INSTRUCTIONS TO FOLLOW: Select each line in the records below that contains the word "height", and copy those lines. Letter case matters.

(Extracted data entries)
—————

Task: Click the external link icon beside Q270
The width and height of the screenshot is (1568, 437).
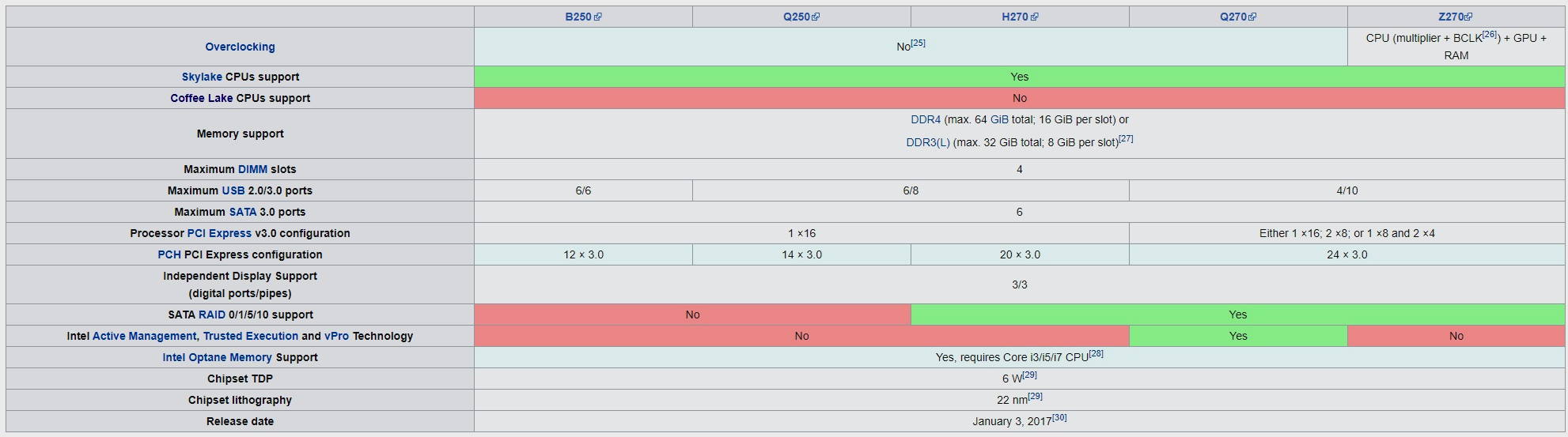Action: [1252, 17]
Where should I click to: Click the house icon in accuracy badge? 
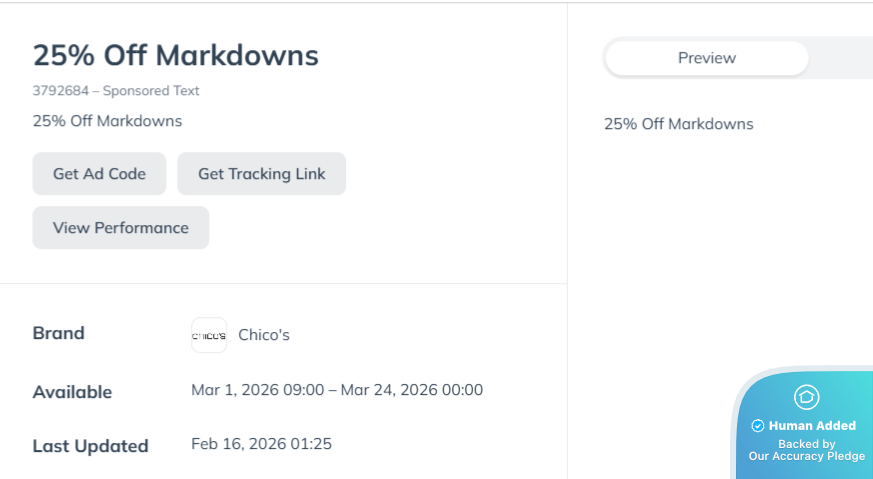(x=806, y=397)
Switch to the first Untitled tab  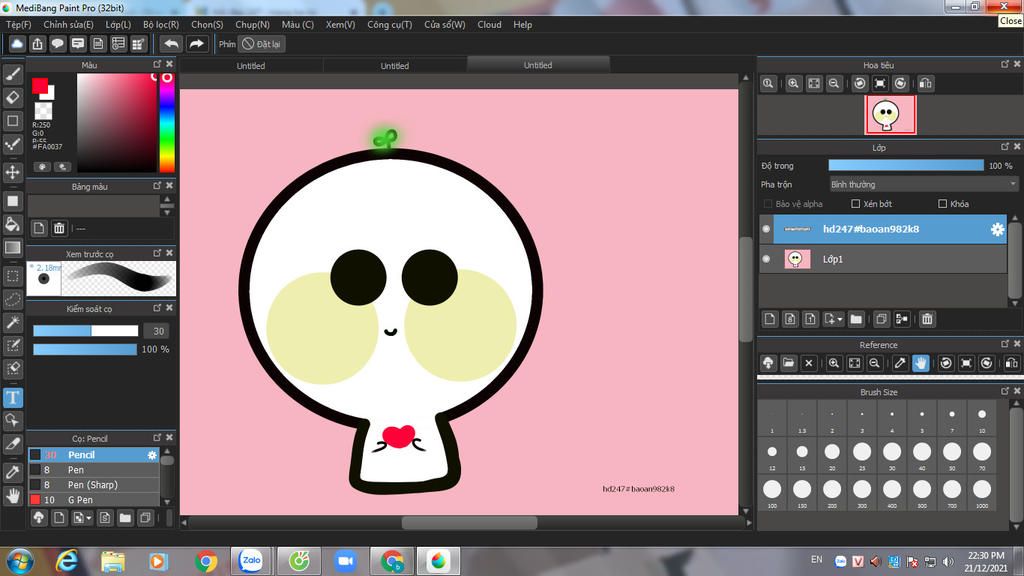point(251,66)
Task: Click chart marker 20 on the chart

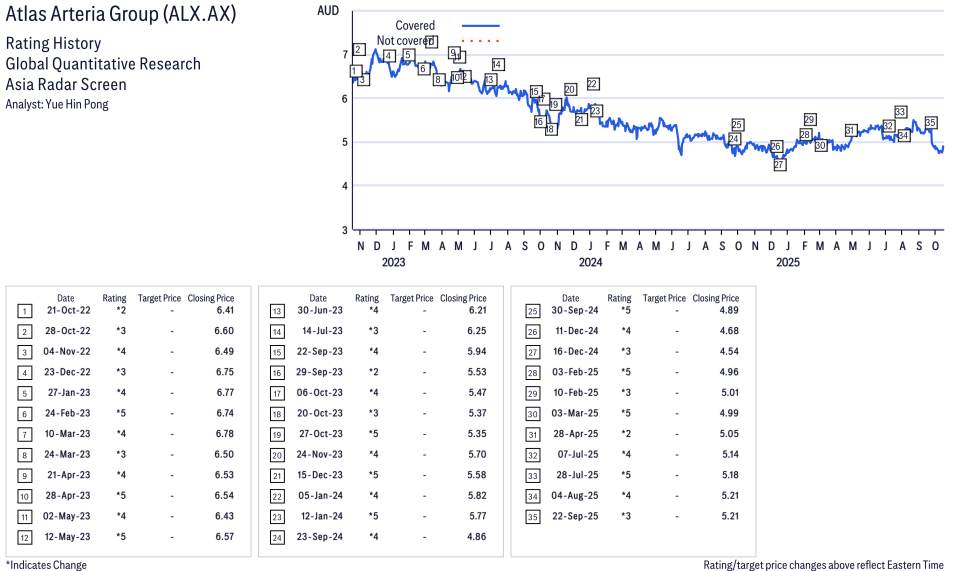Action: 570,90
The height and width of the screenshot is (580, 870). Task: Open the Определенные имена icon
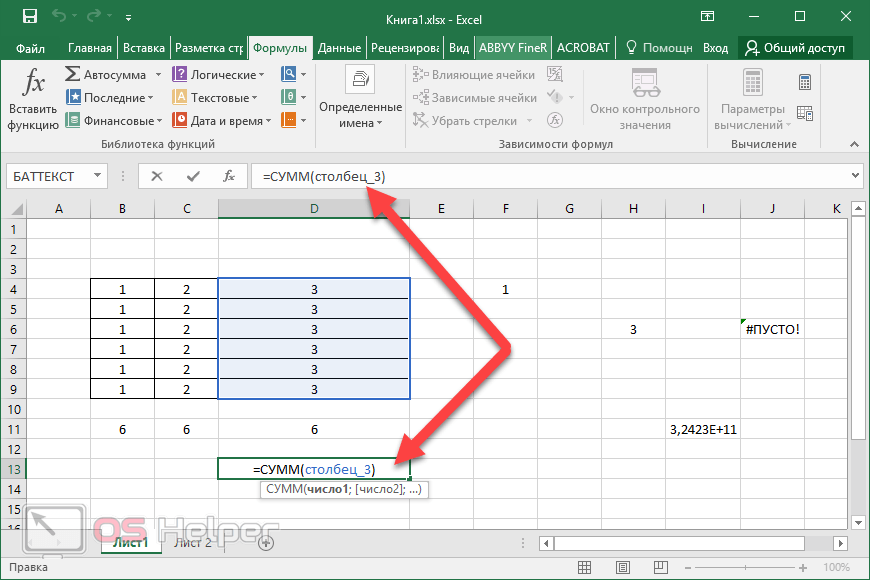[x=360, y=78]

—————

COMPLETE RESPONSE:
The width and height of the screenshot is (1568, 437).
The height and width of the screenshot is (580, 870). Task: Open the Определенные имена icon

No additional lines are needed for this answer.